Endothelial ectoenzyme assays estimate perfused capillary surface area in the dog lung

Whether the pulmonary vascular bed accommodates flow-induced increases in blood volume mainly through recruitment of previously unperfused capillaries or distension of already perfused vessels remains controversial. The modified first order reaction parameter of an enzyme and substrate, A(max)/K(m), is, under nontoxic conditions, proportional to enzyme mass. Thus for ACE, an endothelium-bound ectoenzyme uniformly distributed along the luminal surface of the pulmonary capillary bed, A(max)/K(m) is proportional to the dynamically perfused capillary surface area (PCSA). We estimated single-pass translobar hydrolysis and calculated the corresponding A(max)/K(m) values of the synthetic ACE substrate ³H-benzoyl-Phe-Ala-Pro (BPAP), under first-order reaction conditions, in isolated blood-perfused dog lung lobes. We additionally studied blood flow distribution using radioactive microsphere techniques. Experiments were performed under zone III conditions over a wide range of lobar blood flow rates (Q̇(b)).

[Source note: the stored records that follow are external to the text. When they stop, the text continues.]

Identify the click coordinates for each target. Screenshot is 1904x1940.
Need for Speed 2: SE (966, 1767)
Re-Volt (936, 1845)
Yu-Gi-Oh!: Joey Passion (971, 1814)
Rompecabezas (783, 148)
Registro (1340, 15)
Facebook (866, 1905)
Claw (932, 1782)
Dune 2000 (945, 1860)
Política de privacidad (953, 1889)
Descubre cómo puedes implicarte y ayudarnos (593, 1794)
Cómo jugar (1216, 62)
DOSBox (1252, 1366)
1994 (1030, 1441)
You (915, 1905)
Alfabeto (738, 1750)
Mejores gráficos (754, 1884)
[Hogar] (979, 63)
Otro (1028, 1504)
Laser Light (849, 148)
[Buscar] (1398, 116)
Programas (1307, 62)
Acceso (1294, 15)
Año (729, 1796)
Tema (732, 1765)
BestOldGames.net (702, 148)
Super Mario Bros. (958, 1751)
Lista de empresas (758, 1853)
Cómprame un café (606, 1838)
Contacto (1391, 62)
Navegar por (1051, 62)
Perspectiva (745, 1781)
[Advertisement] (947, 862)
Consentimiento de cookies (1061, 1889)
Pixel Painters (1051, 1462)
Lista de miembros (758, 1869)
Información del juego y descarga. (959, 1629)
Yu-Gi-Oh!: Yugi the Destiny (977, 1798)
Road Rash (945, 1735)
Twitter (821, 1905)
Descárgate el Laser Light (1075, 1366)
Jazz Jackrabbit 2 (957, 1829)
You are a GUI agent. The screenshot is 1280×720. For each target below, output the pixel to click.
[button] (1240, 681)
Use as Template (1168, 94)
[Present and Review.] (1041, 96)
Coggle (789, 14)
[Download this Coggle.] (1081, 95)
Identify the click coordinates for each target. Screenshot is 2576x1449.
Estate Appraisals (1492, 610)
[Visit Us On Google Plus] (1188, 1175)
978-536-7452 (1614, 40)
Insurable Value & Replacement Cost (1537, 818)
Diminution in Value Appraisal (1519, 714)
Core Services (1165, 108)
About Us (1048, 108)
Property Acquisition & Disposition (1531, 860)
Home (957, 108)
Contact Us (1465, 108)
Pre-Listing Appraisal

As Q̇(b) was increased, A(max)/K(m) rose linearly, while lobar vascular resistance (LVR) decreased, suggesting capillary recruitment rather than distension. Single pass BPAP hydrolysis (v ~ 2.9 at resting Q̇(b)) was not altered over a wide range of Q̇(b), indicative of unchanging Capillary transit times. When full capillary recruitment was achieved (at Q̇(b) > 70 ml/min/g lung wet weight), further Q̇(b) elevations failed to increase A(max)/K(m), but decreased BPAP hydrolysis, denoting shorter transit times through the fully recruited capillary bed. Our data indicate that, as previously shown for rabbit lung, in this canine model, increases in pulmonary blood volume are mainly accommodated through recruitment of previously unperfused capillaries throughout the entire lung.